Task:
The exercise calls for a faithful copy of all the data.

Data extract:
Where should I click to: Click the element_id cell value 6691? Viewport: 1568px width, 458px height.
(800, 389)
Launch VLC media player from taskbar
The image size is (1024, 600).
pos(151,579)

Exercise output:
Where should I click to: Click the element_id cell value 6691? Viewport: 1568px width, 458px height.
(800, 389)
Launch VLC media player from taskbar
The image size is (1024, 600).
pos(151,579)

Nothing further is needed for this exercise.